BACKGROUND

The cellular mechanisms of tendinopathy remain unclear particularly with respect to the role of inflammation in early disease. The authors previously identified increased levels of inflammatory cytokines in an early human model of tendinopathy and sought to extend these studies to the cellular analysis of tissue.

PURPOSE

To characterize inflammatory cell subtypes in early human tendinopathy, the authors explored the phenotype and quantification of inflammatory cells in torn and control tendon samples.

DESIGN

Controlled laboratory study.

METHODS

Torn supraspinatus tendon and matched intact subscapularis tendon samples were collected from 20 patients undergoing arthroscopic shoulder surgery.
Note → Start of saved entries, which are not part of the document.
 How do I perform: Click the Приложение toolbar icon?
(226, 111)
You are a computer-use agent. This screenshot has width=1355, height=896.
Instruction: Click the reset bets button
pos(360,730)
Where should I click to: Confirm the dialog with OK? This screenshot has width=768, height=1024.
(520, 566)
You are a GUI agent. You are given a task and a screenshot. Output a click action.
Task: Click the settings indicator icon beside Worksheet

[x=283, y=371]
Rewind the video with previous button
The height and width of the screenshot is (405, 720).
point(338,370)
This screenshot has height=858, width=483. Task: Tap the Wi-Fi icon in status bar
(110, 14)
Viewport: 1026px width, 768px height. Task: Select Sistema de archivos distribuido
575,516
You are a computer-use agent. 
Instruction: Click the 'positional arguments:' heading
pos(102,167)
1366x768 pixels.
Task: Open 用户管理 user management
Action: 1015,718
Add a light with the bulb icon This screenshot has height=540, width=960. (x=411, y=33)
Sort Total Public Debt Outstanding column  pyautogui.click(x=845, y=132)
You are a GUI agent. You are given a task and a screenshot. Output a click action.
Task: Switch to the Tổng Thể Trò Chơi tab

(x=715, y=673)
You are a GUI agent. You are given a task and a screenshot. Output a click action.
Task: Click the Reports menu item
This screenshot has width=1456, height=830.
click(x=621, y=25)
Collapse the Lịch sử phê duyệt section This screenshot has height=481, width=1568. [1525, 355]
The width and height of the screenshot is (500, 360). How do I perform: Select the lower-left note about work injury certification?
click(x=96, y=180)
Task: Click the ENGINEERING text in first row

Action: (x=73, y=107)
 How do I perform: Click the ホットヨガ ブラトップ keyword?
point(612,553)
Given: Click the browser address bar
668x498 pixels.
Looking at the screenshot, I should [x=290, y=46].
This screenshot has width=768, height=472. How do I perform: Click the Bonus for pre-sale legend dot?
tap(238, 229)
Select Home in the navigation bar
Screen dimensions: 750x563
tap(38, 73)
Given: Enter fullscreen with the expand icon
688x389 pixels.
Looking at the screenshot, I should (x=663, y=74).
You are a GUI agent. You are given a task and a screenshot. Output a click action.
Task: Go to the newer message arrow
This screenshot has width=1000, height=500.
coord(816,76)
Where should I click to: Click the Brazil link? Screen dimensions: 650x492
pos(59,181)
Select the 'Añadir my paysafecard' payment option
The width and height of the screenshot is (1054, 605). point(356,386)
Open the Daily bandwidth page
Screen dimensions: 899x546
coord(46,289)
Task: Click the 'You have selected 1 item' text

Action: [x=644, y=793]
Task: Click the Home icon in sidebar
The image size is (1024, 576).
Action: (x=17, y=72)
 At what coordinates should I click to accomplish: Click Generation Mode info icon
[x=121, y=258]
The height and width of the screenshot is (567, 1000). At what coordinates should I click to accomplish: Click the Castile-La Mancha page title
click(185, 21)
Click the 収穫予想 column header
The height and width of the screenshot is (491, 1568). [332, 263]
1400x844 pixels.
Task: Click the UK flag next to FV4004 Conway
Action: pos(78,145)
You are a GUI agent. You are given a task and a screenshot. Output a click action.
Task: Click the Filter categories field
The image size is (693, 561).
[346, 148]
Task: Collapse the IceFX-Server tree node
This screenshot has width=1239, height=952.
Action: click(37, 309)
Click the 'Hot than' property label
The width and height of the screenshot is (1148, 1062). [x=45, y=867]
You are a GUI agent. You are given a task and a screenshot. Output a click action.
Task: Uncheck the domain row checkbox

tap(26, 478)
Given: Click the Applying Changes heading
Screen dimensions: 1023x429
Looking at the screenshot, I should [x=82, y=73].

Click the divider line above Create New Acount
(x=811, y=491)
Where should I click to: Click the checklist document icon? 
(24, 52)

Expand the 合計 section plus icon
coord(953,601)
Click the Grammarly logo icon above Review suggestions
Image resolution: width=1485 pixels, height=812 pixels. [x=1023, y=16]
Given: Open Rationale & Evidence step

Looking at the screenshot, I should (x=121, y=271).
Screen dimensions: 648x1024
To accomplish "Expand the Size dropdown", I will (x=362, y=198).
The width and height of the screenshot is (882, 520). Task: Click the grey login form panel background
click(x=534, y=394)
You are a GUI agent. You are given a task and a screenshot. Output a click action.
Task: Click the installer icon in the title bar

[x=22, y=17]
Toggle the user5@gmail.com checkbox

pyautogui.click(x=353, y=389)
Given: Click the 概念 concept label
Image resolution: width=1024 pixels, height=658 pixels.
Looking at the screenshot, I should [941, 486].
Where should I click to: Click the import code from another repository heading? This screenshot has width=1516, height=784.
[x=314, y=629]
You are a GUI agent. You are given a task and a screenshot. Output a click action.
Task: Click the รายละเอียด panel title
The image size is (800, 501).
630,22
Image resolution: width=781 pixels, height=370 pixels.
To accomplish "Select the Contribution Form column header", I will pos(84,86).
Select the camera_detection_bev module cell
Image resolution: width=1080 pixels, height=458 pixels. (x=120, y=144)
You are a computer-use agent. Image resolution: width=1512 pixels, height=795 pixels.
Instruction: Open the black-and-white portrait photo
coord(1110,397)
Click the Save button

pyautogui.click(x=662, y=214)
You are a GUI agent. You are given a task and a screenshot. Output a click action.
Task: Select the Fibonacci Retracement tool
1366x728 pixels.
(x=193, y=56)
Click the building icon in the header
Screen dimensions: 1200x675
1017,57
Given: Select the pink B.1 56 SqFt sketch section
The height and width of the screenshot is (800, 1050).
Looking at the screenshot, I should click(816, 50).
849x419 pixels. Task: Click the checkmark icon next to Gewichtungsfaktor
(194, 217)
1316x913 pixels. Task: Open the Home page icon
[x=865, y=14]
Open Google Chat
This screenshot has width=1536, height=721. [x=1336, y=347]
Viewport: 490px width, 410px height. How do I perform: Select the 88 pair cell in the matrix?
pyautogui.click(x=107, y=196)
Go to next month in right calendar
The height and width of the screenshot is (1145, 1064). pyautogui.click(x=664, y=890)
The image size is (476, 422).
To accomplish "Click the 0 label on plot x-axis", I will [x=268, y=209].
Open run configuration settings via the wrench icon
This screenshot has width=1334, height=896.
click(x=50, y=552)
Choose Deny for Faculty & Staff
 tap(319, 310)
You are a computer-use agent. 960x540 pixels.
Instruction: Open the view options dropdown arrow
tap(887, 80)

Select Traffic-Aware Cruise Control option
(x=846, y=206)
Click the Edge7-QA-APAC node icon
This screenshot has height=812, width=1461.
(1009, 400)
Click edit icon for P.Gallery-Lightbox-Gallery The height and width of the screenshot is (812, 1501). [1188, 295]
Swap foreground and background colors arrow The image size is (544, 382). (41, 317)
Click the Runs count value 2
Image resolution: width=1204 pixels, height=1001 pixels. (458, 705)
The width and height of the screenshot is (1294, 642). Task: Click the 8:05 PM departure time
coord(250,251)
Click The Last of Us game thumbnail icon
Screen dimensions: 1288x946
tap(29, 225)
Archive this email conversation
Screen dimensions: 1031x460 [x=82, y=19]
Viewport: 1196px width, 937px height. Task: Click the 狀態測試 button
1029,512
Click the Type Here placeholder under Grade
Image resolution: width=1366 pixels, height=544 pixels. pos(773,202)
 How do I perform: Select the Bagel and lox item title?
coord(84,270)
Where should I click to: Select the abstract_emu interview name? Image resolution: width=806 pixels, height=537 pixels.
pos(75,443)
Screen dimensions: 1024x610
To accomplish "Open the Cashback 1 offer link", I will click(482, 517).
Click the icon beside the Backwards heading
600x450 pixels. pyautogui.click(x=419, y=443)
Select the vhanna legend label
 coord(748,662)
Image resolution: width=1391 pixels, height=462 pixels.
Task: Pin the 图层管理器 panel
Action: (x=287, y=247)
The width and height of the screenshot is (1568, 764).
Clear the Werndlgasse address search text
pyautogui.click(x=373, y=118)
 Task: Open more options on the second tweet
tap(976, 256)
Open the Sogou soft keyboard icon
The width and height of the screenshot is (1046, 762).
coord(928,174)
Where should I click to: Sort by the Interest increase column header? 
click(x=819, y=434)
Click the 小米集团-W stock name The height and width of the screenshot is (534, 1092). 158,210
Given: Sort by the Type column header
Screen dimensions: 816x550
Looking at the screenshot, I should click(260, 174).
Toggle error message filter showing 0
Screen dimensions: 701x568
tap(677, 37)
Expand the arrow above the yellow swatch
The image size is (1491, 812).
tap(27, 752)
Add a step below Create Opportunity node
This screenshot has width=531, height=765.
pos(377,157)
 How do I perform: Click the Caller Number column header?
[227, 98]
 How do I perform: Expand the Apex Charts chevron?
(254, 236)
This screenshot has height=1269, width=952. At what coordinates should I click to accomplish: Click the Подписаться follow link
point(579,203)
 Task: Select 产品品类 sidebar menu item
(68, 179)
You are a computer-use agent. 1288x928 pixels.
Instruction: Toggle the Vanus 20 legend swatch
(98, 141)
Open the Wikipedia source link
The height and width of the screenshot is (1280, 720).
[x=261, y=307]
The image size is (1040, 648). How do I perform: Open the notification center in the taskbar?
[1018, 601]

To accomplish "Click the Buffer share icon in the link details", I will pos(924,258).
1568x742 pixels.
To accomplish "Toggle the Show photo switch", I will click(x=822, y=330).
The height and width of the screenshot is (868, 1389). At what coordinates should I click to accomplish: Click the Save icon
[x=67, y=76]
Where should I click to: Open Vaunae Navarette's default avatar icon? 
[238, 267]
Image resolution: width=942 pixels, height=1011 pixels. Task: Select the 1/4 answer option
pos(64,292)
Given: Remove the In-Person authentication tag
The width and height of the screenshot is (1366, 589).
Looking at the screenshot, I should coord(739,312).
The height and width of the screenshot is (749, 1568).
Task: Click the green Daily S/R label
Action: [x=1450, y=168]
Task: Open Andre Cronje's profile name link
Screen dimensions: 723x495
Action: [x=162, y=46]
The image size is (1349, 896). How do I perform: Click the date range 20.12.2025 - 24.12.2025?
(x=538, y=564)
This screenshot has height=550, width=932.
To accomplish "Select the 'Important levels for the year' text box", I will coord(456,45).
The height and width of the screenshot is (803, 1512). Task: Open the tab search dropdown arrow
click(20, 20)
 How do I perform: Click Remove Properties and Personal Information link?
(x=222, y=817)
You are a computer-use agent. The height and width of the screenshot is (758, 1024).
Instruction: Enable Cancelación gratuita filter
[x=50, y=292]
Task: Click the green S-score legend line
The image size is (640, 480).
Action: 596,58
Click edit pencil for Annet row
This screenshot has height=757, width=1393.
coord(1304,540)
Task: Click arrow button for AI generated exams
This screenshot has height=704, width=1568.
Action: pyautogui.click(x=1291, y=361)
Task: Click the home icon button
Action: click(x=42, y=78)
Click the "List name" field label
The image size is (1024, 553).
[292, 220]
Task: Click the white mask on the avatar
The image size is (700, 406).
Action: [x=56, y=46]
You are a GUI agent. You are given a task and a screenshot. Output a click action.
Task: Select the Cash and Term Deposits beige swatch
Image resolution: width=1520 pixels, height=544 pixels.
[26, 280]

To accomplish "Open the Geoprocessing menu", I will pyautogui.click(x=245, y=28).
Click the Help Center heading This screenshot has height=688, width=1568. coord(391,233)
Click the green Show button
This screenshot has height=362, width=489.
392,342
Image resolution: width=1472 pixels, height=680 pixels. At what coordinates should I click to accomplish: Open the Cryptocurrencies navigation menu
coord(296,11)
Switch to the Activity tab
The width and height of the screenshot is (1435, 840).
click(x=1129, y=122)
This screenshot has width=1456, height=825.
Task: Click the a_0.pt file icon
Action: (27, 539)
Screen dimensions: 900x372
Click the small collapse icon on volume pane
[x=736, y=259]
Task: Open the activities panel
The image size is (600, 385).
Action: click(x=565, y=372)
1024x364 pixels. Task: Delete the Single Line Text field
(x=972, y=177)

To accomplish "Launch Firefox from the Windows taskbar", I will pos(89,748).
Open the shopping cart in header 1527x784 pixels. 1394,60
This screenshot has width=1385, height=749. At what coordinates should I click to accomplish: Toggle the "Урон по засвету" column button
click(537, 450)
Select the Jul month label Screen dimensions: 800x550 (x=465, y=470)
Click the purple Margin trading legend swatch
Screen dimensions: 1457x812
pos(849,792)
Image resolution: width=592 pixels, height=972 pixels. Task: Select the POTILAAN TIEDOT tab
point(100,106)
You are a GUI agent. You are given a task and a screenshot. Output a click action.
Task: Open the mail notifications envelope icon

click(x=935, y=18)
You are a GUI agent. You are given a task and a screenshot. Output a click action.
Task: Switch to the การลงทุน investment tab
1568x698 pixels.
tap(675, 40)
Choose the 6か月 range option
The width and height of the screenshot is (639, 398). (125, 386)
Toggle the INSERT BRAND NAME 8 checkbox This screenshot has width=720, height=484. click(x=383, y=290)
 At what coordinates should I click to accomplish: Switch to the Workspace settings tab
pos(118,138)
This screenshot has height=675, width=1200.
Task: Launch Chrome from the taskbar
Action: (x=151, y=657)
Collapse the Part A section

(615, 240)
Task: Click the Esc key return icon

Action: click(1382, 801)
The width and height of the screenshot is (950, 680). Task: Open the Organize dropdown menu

Control samples of subscapularis tendon were collected from 10 patients undergoing arthroscopic stabilization surgery. Tendon biopsy samples were evaluated immunohistochemically by quantifying the presence of macrophages (CD68 and CD206), T cells (CD3), mast cells (mast cell tryptase), and vascular endothelium (CD34).

RESULTS

Subscapularis tendon samples obtained from patients with a torn supraspinatus tendon exhibited significantly greater macrophage, mast cell, and T-cell expression compared with either torn supraspinatus samples or control subscapularis-derived tissue (P < .01). Inflammatory cell infiltrate correlated inversely (r = .5; P < .01) with rotator cuff tear size, with larger tears correlating with a marked reduction in all cell lineages. There was a modest but significant correlation between mast cells and CD34 expression (r = .4; P < .01) in matched subscapularis tendons from shoulders with supraspinatus ruptures.

CONCLUSION

This study provides evidence for an inflammatory cell infiltrate in early mild/moderate human tendinopathy. In particular, the authors demonstrate significant infiltration of mast cells and macrophages, suggesting a role for innate immune pathways in the events that mediate early tendinopathy. Clinical Relevance Further mechanistic studies to evaluate the net contribution and hence therapeutic utility of these cellular lineages and their downstream processes may reveal novel therapeutic approaches to the management of early tendinopathy.